### [SOURCE DATA]
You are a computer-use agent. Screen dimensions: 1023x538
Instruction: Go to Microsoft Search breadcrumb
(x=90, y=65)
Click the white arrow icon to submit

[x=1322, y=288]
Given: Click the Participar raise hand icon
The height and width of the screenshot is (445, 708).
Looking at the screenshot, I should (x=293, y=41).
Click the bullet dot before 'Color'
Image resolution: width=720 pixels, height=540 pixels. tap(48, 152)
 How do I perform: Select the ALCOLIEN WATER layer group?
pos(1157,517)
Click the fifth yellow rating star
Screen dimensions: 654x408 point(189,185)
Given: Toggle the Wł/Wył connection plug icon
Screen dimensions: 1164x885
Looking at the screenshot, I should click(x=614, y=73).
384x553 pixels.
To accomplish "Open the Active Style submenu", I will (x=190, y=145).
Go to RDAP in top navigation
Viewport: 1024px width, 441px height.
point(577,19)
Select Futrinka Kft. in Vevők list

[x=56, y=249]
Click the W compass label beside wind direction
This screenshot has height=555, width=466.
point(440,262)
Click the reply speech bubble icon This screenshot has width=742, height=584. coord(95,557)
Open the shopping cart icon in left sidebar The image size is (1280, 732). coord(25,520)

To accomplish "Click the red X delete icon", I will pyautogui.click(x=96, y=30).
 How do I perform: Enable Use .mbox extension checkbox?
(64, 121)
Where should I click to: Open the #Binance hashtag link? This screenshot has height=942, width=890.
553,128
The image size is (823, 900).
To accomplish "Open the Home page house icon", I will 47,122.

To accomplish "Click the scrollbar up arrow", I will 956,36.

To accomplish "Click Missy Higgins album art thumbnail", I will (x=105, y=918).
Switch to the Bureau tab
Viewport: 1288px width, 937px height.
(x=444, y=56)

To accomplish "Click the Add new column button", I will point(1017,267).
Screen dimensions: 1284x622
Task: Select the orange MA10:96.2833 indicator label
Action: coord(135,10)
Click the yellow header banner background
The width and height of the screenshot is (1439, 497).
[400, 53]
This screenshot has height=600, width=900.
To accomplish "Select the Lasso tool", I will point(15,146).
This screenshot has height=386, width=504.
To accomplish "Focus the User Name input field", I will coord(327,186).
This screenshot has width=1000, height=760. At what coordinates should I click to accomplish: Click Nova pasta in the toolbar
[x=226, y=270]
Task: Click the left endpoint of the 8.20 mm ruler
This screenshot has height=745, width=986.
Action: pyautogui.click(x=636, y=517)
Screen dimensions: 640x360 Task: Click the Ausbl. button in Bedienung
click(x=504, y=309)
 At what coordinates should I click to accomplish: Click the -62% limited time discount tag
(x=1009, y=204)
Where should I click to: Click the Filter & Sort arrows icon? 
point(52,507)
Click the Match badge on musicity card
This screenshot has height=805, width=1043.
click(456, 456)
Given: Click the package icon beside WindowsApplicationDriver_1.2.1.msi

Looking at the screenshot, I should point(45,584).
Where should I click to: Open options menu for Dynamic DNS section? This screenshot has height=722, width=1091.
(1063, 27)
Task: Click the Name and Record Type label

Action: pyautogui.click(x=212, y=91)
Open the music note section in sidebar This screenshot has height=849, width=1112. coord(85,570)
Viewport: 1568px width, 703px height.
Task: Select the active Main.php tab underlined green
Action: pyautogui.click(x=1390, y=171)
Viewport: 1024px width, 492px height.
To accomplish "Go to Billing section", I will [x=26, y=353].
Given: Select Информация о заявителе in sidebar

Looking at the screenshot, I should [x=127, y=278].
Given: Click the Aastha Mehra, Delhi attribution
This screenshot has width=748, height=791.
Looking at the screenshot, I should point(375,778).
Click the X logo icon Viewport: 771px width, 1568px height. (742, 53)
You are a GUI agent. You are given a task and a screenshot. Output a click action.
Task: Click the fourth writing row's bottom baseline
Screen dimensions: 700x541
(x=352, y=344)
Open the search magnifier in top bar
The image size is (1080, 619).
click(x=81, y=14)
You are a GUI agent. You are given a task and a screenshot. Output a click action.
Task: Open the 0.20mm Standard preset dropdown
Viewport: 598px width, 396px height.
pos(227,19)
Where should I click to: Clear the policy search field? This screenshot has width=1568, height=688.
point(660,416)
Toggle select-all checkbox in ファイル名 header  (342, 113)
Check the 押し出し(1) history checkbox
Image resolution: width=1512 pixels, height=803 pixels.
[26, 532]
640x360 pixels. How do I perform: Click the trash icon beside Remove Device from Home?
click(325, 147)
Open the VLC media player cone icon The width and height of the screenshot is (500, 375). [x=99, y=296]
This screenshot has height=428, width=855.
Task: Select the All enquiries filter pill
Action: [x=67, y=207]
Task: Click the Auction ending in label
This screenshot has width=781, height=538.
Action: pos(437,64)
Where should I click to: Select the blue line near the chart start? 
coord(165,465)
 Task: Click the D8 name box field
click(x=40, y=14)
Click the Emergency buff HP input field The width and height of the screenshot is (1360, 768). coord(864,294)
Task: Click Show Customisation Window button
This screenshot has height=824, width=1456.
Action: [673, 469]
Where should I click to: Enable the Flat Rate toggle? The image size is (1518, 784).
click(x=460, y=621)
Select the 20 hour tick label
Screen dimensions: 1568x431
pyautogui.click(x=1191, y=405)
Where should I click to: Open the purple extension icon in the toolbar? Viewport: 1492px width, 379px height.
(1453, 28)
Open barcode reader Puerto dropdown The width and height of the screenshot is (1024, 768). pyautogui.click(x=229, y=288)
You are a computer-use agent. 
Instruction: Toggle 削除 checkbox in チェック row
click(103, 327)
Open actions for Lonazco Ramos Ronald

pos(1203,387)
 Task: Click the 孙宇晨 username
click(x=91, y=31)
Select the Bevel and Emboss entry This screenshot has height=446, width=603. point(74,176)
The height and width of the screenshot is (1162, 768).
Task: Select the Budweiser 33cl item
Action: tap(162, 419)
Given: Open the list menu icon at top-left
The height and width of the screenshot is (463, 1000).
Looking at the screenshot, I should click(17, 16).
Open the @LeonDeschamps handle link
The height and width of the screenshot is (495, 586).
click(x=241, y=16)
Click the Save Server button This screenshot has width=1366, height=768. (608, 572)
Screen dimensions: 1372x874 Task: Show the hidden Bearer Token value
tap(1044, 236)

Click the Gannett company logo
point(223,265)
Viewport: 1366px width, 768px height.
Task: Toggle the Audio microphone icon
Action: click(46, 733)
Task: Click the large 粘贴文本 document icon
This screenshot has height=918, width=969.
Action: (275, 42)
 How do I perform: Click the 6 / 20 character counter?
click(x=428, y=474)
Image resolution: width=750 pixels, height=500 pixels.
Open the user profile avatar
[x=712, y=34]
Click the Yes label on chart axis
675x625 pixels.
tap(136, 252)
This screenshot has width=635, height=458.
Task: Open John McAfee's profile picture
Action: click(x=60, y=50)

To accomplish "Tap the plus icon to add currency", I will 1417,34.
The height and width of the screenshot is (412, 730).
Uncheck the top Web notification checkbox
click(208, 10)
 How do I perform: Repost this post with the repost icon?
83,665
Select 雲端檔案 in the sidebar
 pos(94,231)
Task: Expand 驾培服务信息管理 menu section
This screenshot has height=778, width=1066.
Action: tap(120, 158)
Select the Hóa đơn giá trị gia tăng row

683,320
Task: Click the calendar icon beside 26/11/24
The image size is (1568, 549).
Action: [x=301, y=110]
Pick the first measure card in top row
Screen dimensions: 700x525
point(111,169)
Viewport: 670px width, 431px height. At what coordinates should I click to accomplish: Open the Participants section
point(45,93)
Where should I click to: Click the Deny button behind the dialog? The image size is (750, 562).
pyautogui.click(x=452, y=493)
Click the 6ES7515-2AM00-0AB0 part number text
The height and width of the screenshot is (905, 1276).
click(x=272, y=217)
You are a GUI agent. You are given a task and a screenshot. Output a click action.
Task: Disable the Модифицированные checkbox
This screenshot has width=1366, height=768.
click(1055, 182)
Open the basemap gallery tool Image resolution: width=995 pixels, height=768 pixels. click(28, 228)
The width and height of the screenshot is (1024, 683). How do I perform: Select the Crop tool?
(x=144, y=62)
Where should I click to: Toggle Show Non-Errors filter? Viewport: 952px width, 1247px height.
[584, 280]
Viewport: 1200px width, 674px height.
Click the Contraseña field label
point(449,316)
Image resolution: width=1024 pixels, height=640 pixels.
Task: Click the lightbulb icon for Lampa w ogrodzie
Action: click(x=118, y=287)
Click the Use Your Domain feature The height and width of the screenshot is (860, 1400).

### [WHAT THIS TASK INVOLVES]
Please make an exact copy of the lines above from the line with "Click the Save" through the line with "Task: Click the calendar icon beside 26/11/24", both ends included.

### [RESPONSE TO THE EXERCISE]
Click the Save Server button This screenshot has width=1366, height=768. (608, 572)
Screen dimensions: 1372x874 Task: Show the hidden Bearer Token value
tap(1044, 236)

Click the Gannett company logo
point(223,265)
Viewport: 1366px width, 768px height.
Task: Toggle the Audio microphone icon
Action: click(46, 733)
Task: Click the large 粘贴文本 document icon
This screenshot has height=918, width=969.
Action: (275, 42)
 How do I perform: Click the 6 / 20 character counter?
click(x=428, y=474)
Image resolution: width=750 pixels, height=500 pixels.
Open the user profile avatar
[x=712, y=34]
Click the Yes label on chart axis
675x625 pixels.
tap(136, 252)
This screenshot has width=635, height=458.
Task: Open John McAfee's profile picture
Action: click(x=60, y=50)

To accomplish "Tap the plus icon to add currency", I will 1417,34.
The height and width of the screenshot is (412, 730).
Uncheck the top Web notification checkbox
click(208, 10)
 How do I perform: Repost this post with the repost icon?
83,665
Select 雲端檔案 in the sidebar
 pos(94,231)
Task: Expand 驾培服务信息管理 menu section
This screenshot has height=778, width=1066.
Action: tap(120, 158)
Select the Hóa đơn giá trị gia tăng row

683,320
Task: Click the calendar icon beside 26/11/24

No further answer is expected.